Wer ist laut dem Artikel über Franziska Brantner in ihren Albträumen nach der Bundestagswahl an der Macht?

§ Textauszug
┏━━
Bundestagswahlkampf der Grünen

Brantner: „Wahlkampf kommt von Kämpfen“

Ist der Kampf ums Kanzleramt für die Grünen schon verloren? Die baden-württembergische Spitzenkandidatin Franziska Brantner hat klare Vorstellungen, wie die Trendumkehr gelingen kann.

17.07.2021

Von Roland Müller

Einiges ändern und vieles besser machen, um Wohlstand zu erhalten: Grünen-Spitzenkandidatin Franziska Brantner. Foto: Volkmar Könneke

Einiges ändern und vieles besser machen, um Wohlstand zu erhalten: Grünen-Spitzenkandidatin Franziska Brantner. Foto: Volkmar Könneke

Ulm. Wenn Franziska Brantner (Grüne) so richtig schlecht schläft, ist in ihren Albträumen die Bundestagswahl schon vorbei, und an der Macht ist die Große Koalition, zusammen mit der FDP. „Das wäre Stillstand“, sagt Brantner zu diesem Schreckensszenario. „Dann ändert sich in diesem Land gar nichts.“

Dafür, dass es anders kommt nach der Wahl im September, gilt derzeit der volle Einsatz der baden-württembergischen Spitzenkandidatin. Wie gut die Chancen stehen, ist schwer zu sagen in einem Wahljahr, in dem Umfragewerte ebenso wild schwanken wie Stimmungen rund um Personen und Themen. Schien vor wenigen Wochen das Kanzleramt für die Grünen zum Greifen nah, kam nach Negativ-Schlagzeilen um Kanzlerkandidatin Annalena Baerbock der demoskopische Einbruch.
┗━━
§ Vorliegende Einträge
┏━━
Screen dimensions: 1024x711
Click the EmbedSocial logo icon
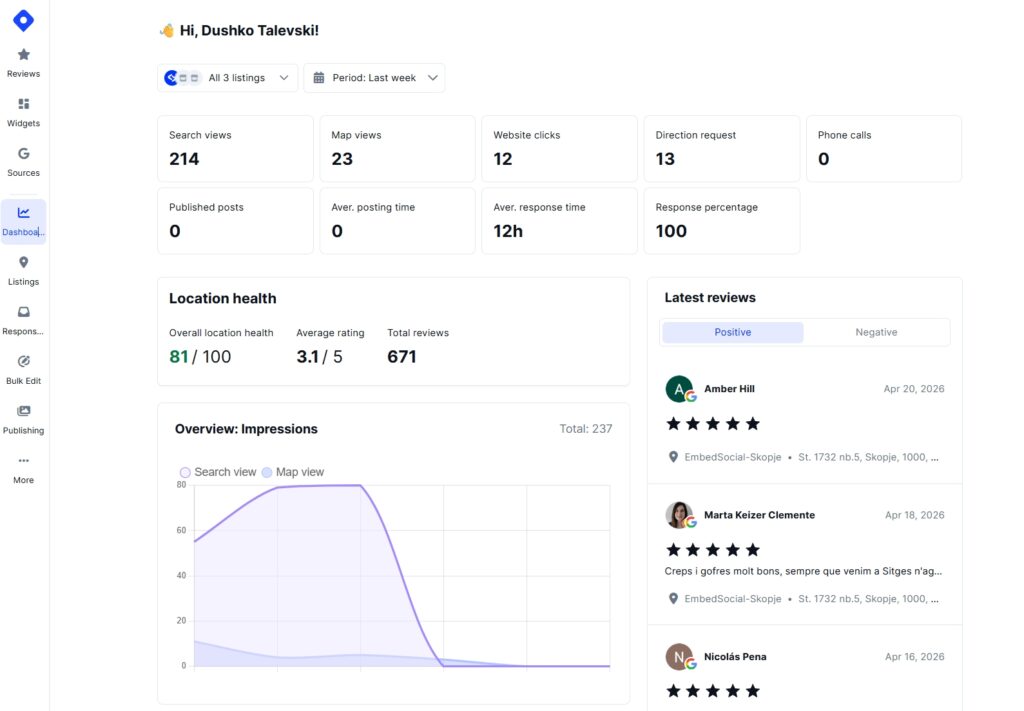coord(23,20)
┗━━
┏━━
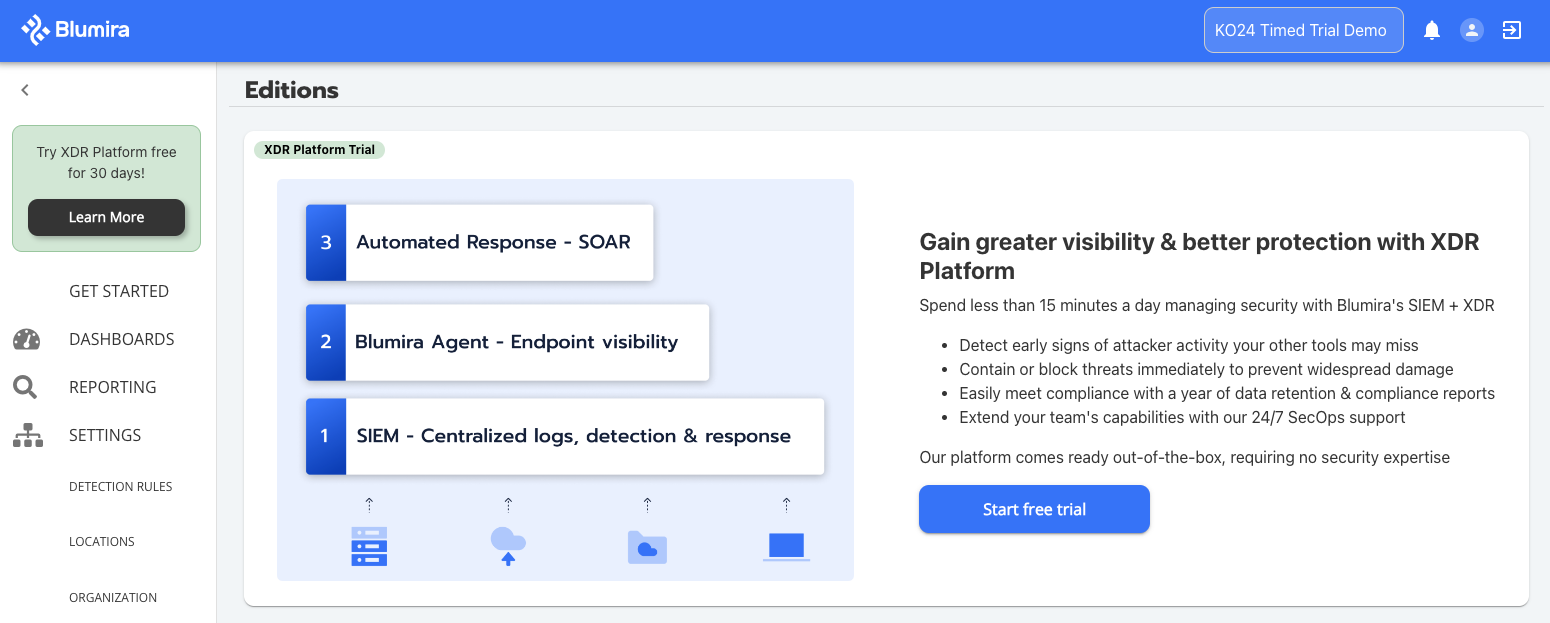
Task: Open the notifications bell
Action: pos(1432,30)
┗━━
§ Antwort
Die Große Koalition, zusammen mit der FDP.